Watch & Learn

Debugwar Blog

Step in or Step over, this is a problem ...

在K8s上构建Flink环境(Session高可用模式)

2023-05-23 04:55:29

随着各种IT基础设施的发展与完善,各种管理、编排、计算框架被大量应用在日常的IT运维与开发中。本篇文章涉及的,是其中两位佼佼者:Kubernetes和Flink。Kubernetes(下文简称k8s)作为容器编排、管理的框架,发展到今天已经非常成熟,这也方便了本文的另一位主角Flink与k8s的集成。

截止到本文发布为止,Flink稳定版(1.17)的官方提供了部署在Kubernetes上的方法参考1。但是如果直接使用官方Appendix中提供的文件,则其高可用配置模式的集群无法正常运行。一开始笔者根据官方指导文档尝试搭建一个Session模式的高可用(HA)集群,但是一直提示错误,于是笔者详细阅读了一下整篇帮助文档,可以说官方帮助文档中还是有几个坑的——虽然都能找到对应的说明,但是对于“拿来主义”相当不友好。

本文旨在提供一套拿来即用的k8s配置、部署文件,方便各位快速搭建Session模式的高可用Flink集群。

配置文件

注意:如果你创建的文件名不是按照本文的数字_文件名.yaml的话,在执行kubectl apply -f <文件>命令时,请务必按照本文中数字由小到大的顺序执行。

01_namespace.yaml

此文件用于创建服务的命名空间。

  1. apiVersion: v1  
  2. kind: Namespace  
  3. metadata:  
  4.   name: ns-public-flink  

02_rbac.yaml

此文件用于创建服务的基本角色,并赋予角色权限。这里其实涉及到官方文档参考1中的下面这段话:

Moreover, you have to start the JobManager and TaskManager pods with a service account which has the permissions to create, edit, delete ConfigMaps. See how to configure service accounts for pods for more information.

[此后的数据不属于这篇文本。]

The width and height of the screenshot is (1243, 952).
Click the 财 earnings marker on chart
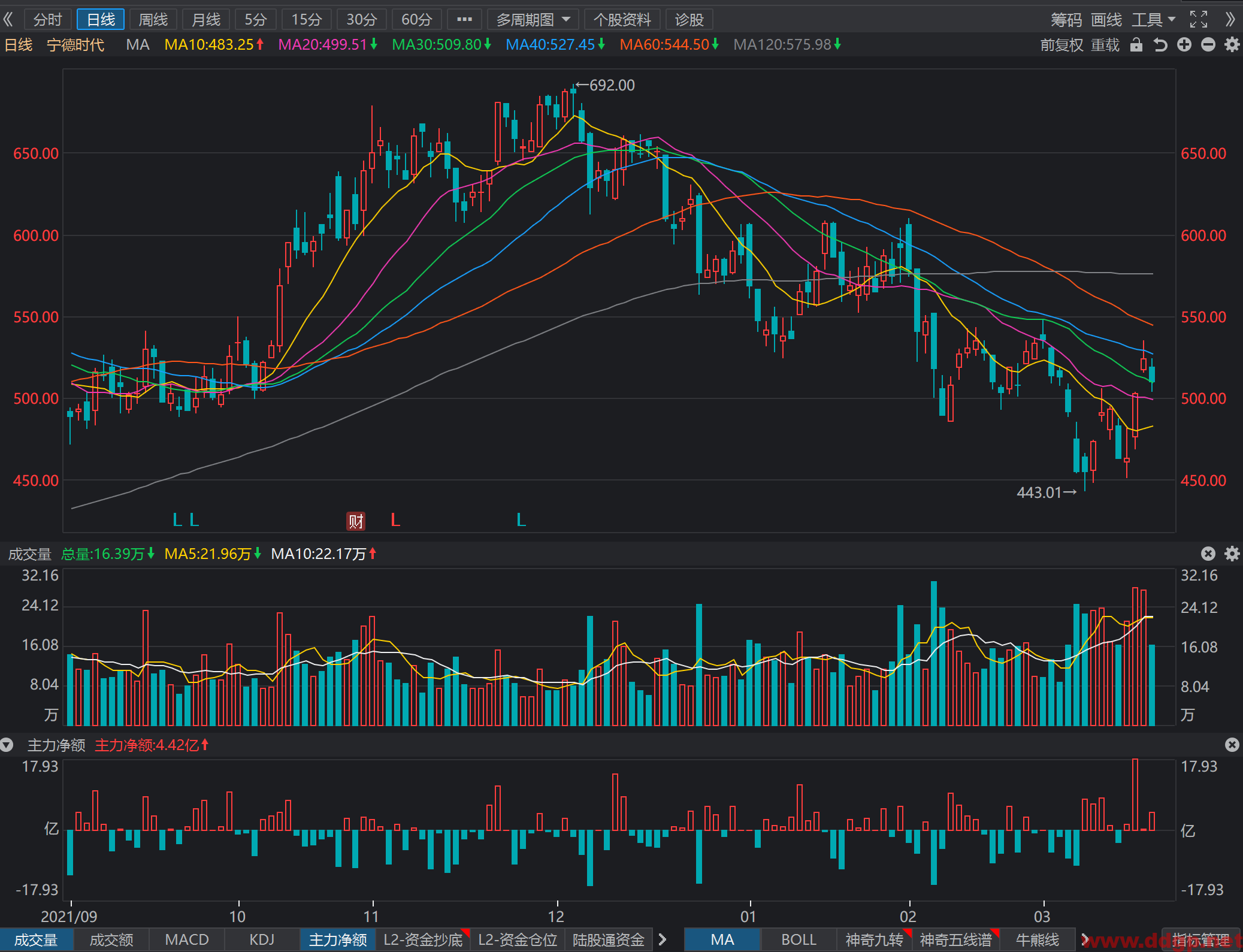356,521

这段话点明了需要给create/edit/delete权限,但根据笔者实际操作下来,应该还漏掉了一个lock权限,而且官方文档中, 并没有给出权限的配置样例文件,但是在HA的配置文件中,却直接使用了serviceAccountName: flink-service-account的账户配置。

  1. apiVersion: v1  
  2. kind: ServiceAccount  
  3. metadata:  
  4.   name: flink-service-account  
  5.   namespace: ns-public-flink  
  6. ---  
  7. kind: Role  
  8. apiVersion: rbac.authorization.k8s.io/v1  
  9. metadata:  
  10.   name: create-edit-delete-privileges  
  11.   namespace: ns-public-flink  
  12. rules:  
  13.   - apiGroups: [""]  
  14.     resources: ["endpoints"]  
  15.     verbs: ["create""edit""delete""lock"]  
  16. ---  
  17. kind: RoleBinding  
  18. apiVersion: rbac.authorization.k8s.io/v1  
  19. metadata:  
  20.   name: bind-role-privileges  
  21.   namespace: ns-public-rabbitmq  
  22. subjects:  
  23.   - kind: ServiceAccount  
  24.     name: flink-service-account  
  25.     namespace: ns-public-flink  
  26. roleRef:  
  27.   kind: Role  
  28.   name: create-edit-delete-privileges  
  29.   apiGroup: rbac.authorization.k8s.io  

03_configmap.yaml

此节中kubernetes.cluster-idhigh-availability.storageDir两个字段与官方文档中不同。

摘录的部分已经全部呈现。